So, instead of linear probing or chains to handle collisions, why not always handle any collision by adding a bucket at the end and rehashing the bucket pointed to by S? Then try inserting again, if there's a collision, add a bucket, and so on?
I'm not sure if I understand your question correctly.
If you ask why not to rehash only bucket with collision: lookup needs some deterministic order of buckets to find items later on. If you keep adding buckets randomly, you'll need to keep some mapping to find them later on. With naive implementation this mapping will grow to be as big as the hash table itself. Non naive implementation will lead to virtual/extendible hashing.
If you ask why not to rehash everything up to the bucket with collision: that's really much more elaborate way of doubling the whole table in one go, which is the problem you want to solve. On first collision on average you will need to rehash half of elements in the table. On collision in already split bucket you'll have to first finish rehashing all remaining elements and then start another rehash go up to collision bucket. So in long run it's just doubling on collision.
Otherwise, you need some other metric to determine when you need to add a bucket (how long is the list in this bucket, or how many failed linear probings steps did I execute?)
Typical choices are:
1. Count the number of inserted items. You know what number of elements you can store, so every time you go past expected load, add a bucket.
2. Add a bucket every Nth insert. If your bucket holds 16 elements and you want 50% load, just add new bucket every 8 inserts. That's pretty much equivalent to point 1, but you need to start with one bucket and do something sane on restarts.
3. Add a bucket every time some bucket overflows.
Seems like a collision is a good enough signal that a new bucket is needed, and the new bucket operation is cheap enough that we don't need to do it sparingly (it's not like we're doubling the table at the first sign of a collision, we're just adding one new bucket).

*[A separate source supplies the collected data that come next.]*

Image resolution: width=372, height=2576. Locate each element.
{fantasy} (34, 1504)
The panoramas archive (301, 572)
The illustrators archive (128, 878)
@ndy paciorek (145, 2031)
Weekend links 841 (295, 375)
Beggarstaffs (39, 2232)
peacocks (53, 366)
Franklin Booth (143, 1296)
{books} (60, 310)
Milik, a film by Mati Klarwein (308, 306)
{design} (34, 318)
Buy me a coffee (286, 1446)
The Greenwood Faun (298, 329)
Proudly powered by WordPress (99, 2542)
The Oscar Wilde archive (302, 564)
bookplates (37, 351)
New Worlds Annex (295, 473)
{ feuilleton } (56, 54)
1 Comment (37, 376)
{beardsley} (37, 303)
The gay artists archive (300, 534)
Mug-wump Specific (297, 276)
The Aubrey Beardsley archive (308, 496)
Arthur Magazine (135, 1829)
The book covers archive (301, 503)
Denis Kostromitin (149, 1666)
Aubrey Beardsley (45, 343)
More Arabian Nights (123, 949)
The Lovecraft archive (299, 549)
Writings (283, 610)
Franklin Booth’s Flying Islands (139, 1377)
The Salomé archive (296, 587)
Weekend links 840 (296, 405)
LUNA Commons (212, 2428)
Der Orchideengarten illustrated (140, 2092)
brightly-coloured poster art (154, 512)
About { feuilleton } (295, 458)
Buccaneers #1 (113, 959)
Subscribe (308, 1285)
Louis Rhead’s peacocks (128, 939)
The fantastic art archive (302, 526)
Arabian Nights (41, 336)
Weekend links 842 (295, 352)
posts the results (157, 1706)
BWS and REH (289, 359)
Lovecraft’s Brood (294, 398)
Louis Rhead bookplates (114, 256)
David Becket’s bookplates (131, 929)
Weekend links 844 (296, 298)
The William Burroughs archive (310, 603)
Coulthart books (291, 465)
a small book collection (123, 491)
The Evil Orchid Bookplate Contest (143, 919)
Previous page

Yes, that's one of the approaches. It will stablize on some load, that will depend mainly on how many items you have per bucket. Drawback is that you cannot control load, so you may not like the performace. Eg. it still will be O(1), but you may need on average 8 reads per lookup/insert with high variation on occasional long chains.
HOWEVER, I also did spend some time today looking around for simple, single C-file databases, just to see how they were doing things. Besides KISSDB, there's really nothing else out there, especially not something with a permissive license. Most of the other options are bloated, heavy-weight libraries.
So, if you finish your implementation, I'd highly recommend putting it on GitHub so that other people can use it.
Maybe I'll put it there. But IMHO it has very narrow use case. When your dataset is big enough that need constantly to tweak KissDB parameters. When you don't need concurrent readers with writer. And when you don't need perfect durability, so few records going missing on power loss is not something you care about. Quite rare IMO.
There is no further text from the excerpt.